• Gegebener Textauszug
Nach welchen Kriterien sollten Algorithmen entscheiden dürfen und wie könnte das kontrolliert werden?
Für Algorithmen einen Katalog zulässiger Kriterien aufzustellen, wird den vielfältigen Anwendungen nicht gerecht. Algorithmen werden von Menschen gemacht und enthalten Wertungen. Dessen müssen sich die Programmierer bewusst sein. Denkbar sind abstrakte Vorgaben oder Leitlinien für bestimmte Anwendungen, die dazu beitragen, dass potentiell diskriminierende Ergebnisse vermieden werden. Eine Kontrolle der Algorithmen selbst wäre äußerst schwierig. Die Konfiguration der Algorithmen ist als Betriebs- und Geschäftsgeheimnis geschützt.

Aber selbst wenn der Algorithmen-TÜV in den Quellcode gucken dürfte, wäre damit noch nicht gesagt, dass ein bestimmtes, kritikwürdiges Verhalten des Algorithmus erkennbar ist. Denn Algorithmen können im „laufenden Betrieb“ in Verbindung mit Daten zu unbeabsichtigten, unfairen oder diskriminierenden Ergebnissen kommen, die vorher nicht erkennbar sind. Einzelentscheidungen zu generieren und zu vergleichen ist vielleicht der bessere Ansatz, da eine Prüfung und Beobachtung auch ohne Einblick in den Quellcode möglich ist. Dabei wird ein problematisches Ergebnis eines Chatbots, der rassistische Äußerungen aufgreift, leichter festzustellen sein, als ein wettbewerbsverzerrendes Sortieren der Ergebnisse einer Suchmaschine. Schon heute gibt es Kriterien, Protokollpflichten und auch Kontrollen durch den gesetzlichen Rahmen. Zum Beispiel durch die Regelungen zum Scoring und die Umsetzung der Datenschutzgrundverordnung.

• Datensätze
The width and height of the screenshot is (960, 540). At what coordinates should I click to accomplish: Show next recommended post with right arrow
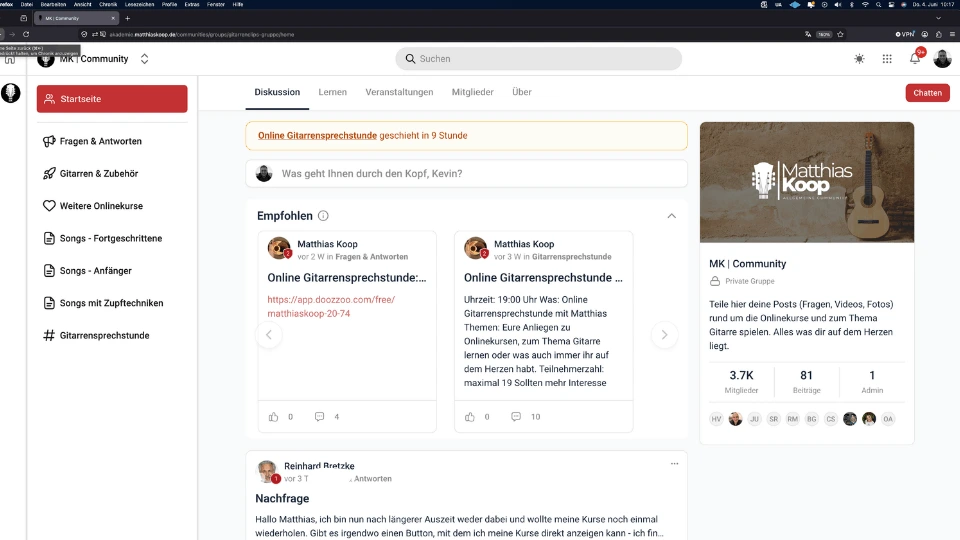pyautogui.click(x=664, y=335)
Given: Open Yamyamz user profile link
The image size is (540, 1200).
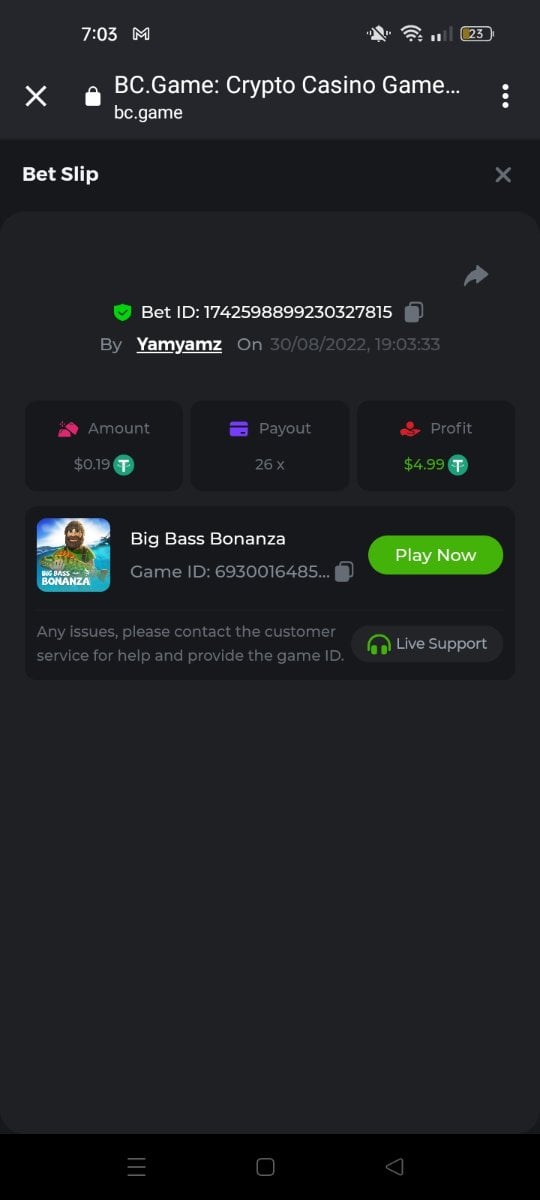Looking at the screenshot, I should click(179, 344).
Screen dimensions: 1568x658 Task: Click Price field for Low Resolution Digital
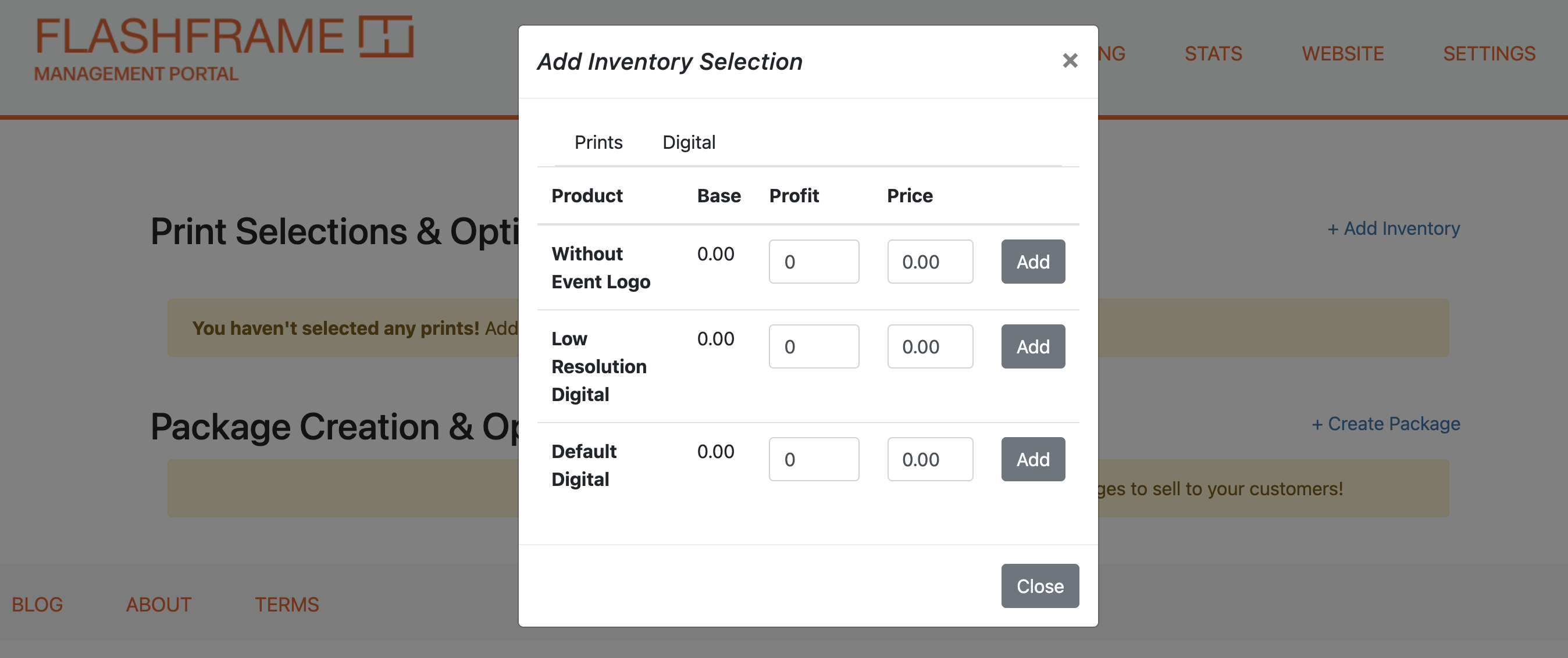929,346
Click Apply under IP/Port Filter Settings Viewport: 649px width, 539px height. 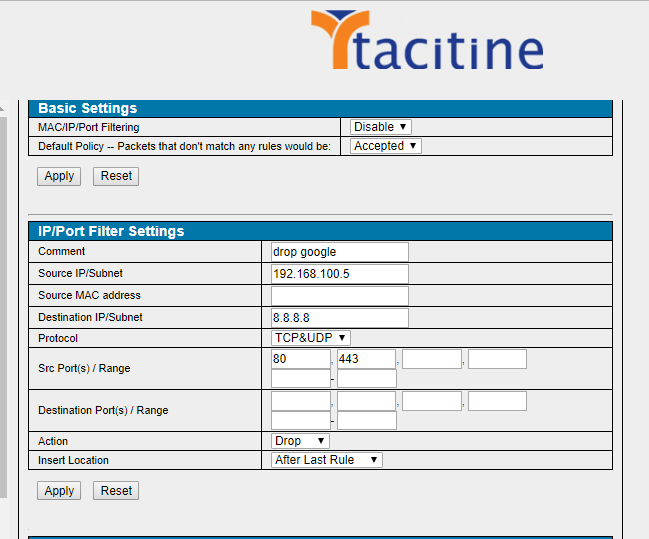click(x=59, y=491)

• Arbeitsauftrag
Wodurch ist die Konfiguration der Algorithmen laut dem Textauszug zur Kontrolle von Algorithmen geschützt?

• Ergebnis
Sie ist als Betriebs- und Geschäftsgeheimnis geschützt.